Partnership for 21st Century Skills, retrieved November 21, 2012, from http://www.p21.org/
Stephanie, I enjoyed reading your blog this week. It was thoughtful and provocative. Unfortunately as a result of time constraints this week I was unable to explore the site fully, but I did read the P21 report. Reading your blog captivated me and really got me interested in exploring the blog, especially the geography site.
ReplyDeleteI agree that very often both teachers and students shy away from reflective activities. Many students seem to lack the capacity to apply and transfer the knowledge that they have learned. In our examinations, students very often perform well on questions that require regurgitation of facts, but perform poorly on those questions that require deeper analysis and application of knowledge. The question is why are we as students and teachers avoiding these skills? Is it because we do not know how to teach it or is ti because we do not have the time to do it?

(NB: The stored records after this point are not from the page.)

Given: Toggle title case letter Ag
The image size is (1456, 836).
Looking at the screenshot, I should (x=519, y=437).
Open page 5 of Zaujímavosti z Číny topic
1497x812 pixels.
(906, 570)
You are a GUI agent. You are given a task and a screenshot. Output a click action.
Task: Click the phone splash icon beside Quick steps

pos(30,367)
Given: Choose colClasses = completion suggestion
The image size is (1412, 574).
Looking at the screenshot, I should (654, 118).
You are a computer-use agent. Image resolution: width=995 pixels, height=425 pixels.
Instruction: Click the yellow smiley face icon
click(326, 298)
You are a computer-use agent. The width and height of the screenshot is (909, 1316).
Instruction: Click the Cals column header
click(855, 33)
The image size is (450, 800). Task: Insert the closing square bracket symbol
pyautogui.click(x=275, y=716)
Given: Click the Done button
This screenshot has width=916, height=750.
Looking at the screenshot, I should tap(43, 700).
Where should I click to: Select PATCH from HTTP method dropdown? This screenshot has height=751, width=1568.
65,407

I'm willing to work with students on developing these skills. However, I do not envision it being done in my current teaching environment. Blogs and wikis may work up to a point, but many of my students do not have the technology available at home, nor at school.
Stephanie,
ReplyDeleteWow what great information you found. I posted on critical thinking and in every section you visisted you mention straegies for students to think critically.
I loved your idea about visiting a corporate building in order for all to see what we as educators and our students need to learn in the 21st century.
I even see where my special education students can read, reflect and think critically. We as educators need to find the activities such as collaboarative groups to get our students to really think about what they are learning.